Anne Britting Oleson has been published widely on four continents. She earned her MFA at the Stonecoast program of USM. She has published two chapbooks, The Church of St. Materiana (2007) and The Beauty of It(2010). A third chapbook, Counting the Days, is forthcoming from Pink Girl Ink, and a novel, The Book of the Mandolin Player, is forthcoming from B Ink Publishing--both in early 2016.
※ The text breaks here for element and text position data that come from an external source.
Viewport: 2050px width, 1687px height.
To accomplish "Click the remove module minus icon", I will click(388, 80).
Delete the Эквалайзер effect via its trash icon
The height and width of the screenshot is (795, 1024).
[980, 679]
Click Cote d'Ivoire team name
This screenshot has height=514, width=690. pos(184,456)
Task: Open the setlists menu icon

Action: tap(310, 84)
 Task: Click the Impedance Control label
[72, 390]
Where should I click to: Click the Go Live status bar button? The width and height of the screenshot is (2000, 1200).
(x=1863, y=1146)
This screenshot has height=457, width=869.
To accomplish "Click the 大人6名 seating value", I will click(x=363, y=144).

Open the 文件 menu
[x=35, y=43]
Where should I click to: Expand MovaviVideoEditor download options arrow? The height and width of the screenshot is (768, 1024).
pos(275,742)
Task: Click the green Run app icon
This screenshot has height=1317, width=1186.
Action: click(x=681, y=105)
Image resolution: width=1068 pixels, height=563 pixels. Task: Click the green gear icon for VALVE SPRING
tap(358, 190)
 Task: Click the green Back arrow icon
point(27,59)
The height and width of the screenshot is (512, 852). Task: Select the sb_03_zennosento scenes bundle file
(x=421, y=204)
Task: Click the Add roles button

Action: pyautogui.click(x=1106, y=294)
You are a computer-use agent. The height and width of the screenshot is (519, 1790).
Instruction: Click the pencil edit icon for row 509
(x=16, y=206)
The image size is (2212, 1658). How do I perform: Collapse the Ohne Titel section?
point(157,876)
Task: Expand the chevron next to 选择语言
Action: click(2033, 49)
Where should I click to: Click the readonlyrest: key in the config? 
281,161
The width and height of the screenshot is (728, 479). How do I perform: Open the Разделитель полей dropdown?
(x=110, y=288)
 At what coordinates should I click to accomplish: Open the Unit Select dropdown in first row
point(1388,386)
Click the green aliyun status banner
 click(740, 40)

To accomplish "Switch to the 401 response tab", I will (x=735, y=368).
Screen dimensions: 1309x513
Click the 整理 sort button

Rocking chair, gentle rhythmic echo
against creaking hardwood, unforced,
dying away, no more keeping time
to a breath driven out. Silent drift
of snow against a window, hum
of old overhead lighting, distant,
dictating nightfall, urgency moving on,
leaving the sound of watchfulness.
We are the voices of the lanes
and the rough tracks,
the footpaths sign-posted and not,
where we find our way
or find ourselves lost.
We are the songs of long treks
up Winchester Hill or past chalk horses,
through nettles or bare-boled trees,
churchyards of leaning stones
with grasses left long for butterflies.
We sing of pints in Soberton,
of wooden stiles and kissing-gates,
of brick Victorian bridges
and rusty gaslight fixtures
along a long-abandoned railbed.
Our harmonies are laughter beside water:
at the source of the Meon,
along the mud banks of the Thames,
in a pub beside Noss Creek.
Our music is each other. Our music is joy.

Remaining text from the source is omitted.